#### Problem details
Translate this sentence from the Friday newsletter below into Spanish: "Alma's days were a repetitive round of domestic chores, relieved only by forays to the shops and cups of tea with friends."

#### Extracted text
=== Begin Enclosure ===
Happy Friday!
A short email today, because I deleted the angry rant I originally wrote. It’s been an irritating week: who knew that being vindicated would be so annoying? Well, apart from Jeremy.
The Haunting of Alma (Guardian)
Alma’s days were a repetitive round of domestic chores, relieved only by forays to the shops and cups of tea with friends. She had to dust and polish, to darn, sew and knit, launder and iron, cook meals for her family, sweep hearths and floors, fetch coal and lay fires, scrub pots and pans. British women had enjoyed a spell of freedom during and immediately after the war, when many of them went out to work, but the popular press now encouraged them to keep to the home. They were urged to tend to their appearance (“What men hate about your hair” the Mirror revealed in March) and their family’s health. The Daily Mail warned female readers against having too lively a relationship even with their belongings. “Don’t wear a necklace if you’re tempted to twiddle it,” advised the paper. “Keep your hankie in your bag; it’s not meant to be twisted.” The ideal woman was contained, composed, restrained. But for a woman with psychic powers, different rules applied. A medium could undertake extravagant feats of mobility – astral projection, transfiguration, time travel, levitation – and in doing so escape the constraints of her gender and her class. Alma’s poltergeist not only twiddled necklaces but sprang them from shop counters; it whipped saucers across rooms, upended eiderdowns, spun rings on to fingers. It took gifts to the researchers at the institute, as if to charm or trade its way into their world. . . .The American writer Charles Fort noted that poltergeists often emanated from those who had no direct power – women, servants, adolescents, children.
Black Lives Matter and the Mechanics of Conformity (Quillette)
As likeminded people surround each other, the more resistant they are to discrediting information. Leon Festinger describes this process in When Prophecy Fails, but the most eloquent description comes from Adolf Hitler’s architect and Minister of Armaments Albert Speer, who spent decades in prison after the war attempting to understand how he had allowed himself to become swept up by the delusions of the regime he supported:
… in normal circumstances people who turn their backs on reality are soon set straight by the mockery and criticism of those around them, which makes them aware they have lost credibility. In the Third Reich, there were no such correctives, especially for those who belonged to the upper stratum. On the contrary, every self-deception was multiplied in a hall of distorting mirrors, becoming a repeatedly confirmed picture of a fantastical dream world, which no longer bore any relationship to the grim outside world. In those mirrors I could see nothing but my own face reproduced many times over.
Wow, freaks my nut to learn that Albert Speer invented social media.
Quick Links
“The real political opposition to self-ID came from 'ordinary' women who saw the proposal as a potential threat to their legal rights and standing. Some of them came to the issue via Mumsnet <waves to FWR board>. Others attended townhall meetings of A Woman’s Place UK, a group set up by women with their roots in the trade union movement. This grassroots movement deserves a lot of attention and study.” James Kirkup in The Spectator.
=== End Enclosure ===
#### Extracted entries
=== Begin Enclosure ===
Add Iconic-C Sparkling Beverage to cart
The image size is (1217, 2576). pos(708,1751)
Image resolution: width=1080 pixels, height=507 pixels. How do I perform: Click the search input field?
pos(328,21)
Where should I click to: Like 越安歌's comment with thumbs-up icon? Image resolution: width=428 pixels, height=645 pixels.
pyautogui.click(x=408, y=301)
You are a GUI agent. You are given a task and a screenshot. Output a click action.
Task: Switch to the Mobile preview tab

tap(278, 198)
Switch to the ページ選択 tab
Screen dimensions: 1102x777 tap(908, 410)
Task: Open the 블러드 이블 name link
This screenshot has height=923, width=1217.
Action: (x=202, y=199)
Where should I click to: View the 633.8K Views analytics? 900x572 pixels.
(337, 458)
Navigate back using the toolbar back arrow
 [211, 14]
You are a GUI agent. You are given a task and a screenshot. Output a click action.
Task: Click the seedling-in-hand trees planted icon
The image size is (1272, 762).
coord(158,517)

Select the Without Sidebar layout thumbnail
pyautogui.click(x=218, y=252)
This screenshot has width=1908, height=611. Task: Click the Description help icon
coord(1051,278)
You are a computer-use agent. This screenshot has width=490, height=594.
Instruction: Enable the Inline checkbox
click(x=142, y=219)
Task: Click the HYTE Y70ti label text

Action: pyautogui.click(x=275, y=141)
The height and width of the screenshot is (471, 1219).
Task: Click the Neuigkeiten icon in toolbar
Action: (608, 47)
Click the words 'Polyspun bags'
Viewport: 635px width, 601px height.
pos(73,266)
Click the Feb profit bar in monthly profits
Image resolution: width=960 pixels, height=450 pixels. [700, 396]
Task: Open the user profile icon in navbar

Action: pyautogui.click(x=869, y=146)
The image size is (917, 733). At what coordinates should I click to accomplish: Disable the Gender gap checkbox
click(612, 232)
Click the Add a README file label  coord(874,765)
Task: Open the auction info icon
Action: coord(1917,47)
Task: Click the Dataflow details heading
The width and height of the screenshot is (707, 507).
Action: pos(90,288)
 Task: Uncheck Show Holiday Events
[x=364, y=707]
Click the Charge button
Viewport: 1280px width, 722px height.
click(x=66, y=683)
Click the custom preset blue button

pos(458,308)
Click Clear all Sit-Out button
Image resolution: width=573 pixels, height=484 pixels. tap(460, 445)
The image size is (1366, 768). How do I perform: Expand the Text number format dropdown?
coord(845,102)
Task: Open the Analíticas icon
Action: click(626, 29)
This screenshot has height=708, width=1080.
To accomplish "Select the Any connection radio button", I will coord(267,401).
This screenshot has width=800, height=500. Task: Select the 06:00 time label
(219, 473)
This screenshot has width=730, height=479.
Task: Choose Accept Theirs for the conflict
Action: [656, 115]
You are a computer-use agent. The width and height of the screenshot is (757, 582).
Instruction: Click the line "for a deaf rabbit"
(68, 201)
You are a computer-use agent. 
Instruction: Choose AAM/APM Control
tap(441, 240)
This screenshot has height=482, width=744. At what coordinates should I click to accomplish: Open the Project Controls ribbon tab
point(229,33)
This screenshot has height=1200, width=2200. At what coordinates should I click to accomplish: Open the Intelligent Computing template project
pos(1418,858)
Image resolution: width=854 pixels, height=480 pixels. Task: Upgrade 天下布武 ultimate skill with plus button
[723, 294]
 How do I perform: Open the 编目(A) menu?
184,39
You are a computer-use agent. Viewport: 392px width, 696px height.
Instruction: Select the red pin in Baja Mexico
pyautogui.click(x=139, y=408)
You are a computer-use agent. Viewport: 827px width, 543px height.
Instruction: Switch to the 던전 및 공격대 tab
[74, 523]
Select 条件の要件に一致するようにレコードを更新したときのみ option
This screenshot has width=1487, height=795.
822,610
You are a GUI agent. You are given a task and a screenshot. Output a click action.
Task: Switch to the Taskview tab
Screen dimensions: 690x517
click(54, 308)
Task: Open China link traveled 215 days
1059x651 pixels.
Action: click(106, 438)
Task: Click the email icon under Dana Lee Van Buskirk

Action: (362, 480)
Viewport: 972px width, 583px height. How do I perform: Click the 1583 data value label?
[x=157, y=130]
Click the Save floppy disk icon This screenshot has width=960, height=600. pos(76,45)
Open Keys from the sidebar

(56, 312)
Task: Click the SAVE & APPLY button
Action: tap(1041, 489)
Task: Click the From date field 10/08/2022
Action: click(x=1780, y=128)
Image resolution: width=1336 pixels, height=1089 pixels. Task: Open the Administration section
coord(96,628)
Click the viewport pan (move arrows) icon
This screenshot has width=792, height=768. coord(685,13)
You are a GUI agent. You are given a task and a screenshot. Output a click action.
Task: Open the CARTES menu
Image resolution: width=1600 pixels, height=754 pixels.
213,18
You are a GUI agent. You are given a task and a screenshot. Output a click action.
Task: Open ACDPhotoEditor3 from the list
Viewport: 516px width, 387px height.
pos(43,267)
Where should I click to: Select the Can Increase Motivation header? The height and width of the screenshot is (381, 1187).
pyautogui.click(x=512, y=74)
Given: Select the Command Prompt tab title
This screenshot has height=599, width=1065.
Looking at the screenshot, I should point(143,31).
=== End Enclosure ===
#### Task response
Los días de Alma eran una ronda repetitiva de tareas domésticas, aliviada solo por salidas a las tiendas y tazas de té con sus amistades.